# smith and wesson body guard .380



## CHUMM BUCKET (Jul 2, 2008)

it came in last week @ mikes gunshop after being on back order for a few weeks. took it to the farm this weekend and performed great. no complaints at all. no failures of any kind. they only got in a few extras and they had the lowest price i found.


----------



## T-REX (Mar 1, 2011)

Thanks ill tell my wife! Bahahahaba!!


----------



## FrankwT (Jul 25, 2010)

So tell us how it worked and accuracy,ammo you used, recoil, I have heard nothing but good about them.

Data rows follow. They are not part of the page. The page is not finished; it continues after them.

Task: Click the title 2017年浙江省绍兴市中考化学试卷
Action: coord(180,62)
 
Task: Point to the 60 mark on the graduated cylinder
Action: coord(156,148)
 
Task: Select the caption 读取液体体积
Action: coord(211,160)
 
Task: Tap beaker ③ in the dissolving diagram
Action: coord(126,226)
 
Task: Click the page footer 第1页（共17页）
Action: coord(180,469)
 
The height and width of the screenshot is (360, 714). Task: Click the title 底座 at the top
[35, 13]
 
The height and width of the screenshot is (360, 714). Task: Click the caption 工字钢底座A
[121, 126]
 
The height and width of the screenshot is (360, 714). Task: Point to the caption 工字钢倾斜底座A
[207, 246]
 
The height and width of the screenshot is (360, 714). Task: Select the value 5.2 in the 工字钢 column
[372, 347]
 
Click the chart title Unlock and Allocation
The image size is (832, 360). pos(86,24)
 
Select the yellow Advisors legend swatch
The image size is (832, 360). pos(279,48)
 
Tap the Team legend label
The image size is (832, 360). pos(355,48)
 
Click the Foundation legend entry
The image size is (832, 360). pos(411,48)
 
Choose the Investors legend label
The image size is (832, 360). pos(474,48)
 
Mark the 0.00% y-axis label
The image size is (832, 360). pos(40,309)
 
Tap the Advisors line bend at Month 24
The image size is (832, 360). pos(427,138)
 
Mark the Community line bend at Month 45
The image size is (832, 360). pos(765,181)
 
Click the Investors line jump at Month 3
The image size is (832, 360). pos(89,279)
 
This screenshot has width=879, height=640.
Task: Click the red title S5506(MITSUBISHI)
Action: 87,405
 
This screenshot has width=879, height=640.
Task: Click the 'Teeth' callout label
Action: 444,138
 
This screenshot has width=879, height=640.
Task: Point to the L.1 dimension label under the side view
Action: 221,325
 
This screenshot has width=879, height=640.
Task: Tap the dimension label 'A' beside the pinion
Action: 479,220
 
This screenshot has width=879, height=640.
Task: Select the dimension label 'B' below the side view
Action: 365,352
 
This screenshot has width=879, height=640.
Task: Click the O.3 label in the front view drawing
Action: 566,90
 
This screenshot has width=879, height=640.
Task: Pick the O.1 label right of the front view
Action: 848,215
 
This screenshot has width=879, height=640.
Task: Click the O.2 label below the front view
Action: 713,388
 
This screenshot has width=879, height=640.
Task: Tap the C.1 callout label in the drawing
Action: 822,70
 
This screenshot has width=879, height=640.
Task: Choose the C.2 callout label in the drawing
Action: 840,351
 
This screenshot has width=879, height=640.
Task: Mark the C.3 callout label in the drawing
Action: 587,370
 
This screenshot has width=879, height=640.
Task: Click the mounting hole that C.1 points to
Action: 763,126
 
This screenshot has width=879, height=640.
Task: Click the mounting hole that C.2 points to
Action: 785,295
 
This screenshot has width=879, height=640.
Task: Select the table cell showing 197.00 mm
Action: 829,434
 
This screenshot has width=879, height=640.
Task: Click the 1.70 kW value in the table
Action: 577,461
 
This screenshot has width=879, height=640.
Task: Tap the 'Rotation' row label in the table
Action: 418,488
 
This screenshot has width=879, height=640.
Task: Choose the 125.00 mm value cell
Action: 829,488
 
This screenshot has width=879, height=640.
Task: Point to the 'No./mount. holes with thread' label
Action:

I run the KT P3AT for the size and weight and only need 1 pocket gun but want to hear anyway.


----------



## K-Bill (May 14, 2009)

hey joe does the laser come already sighted in? i've wondered about that with these guns.


----------



## CHUMM BUCKET (Jul 2, 2008)

*s&w body guard*

i shot win fmj 95 grain 

i was at the farm and set up some cans while taking a break from cutting new food plots. not real sure on accuracy from just shooting at a couple cans. the gun felt great unlike some of the other compact 380`s i have shot. 

as far as the laser goes, it seems to be close but i didn`t mess with it much. i am going to take some real targets this weekend and do a little more serious shooting so we will see how accurate i/the gun is.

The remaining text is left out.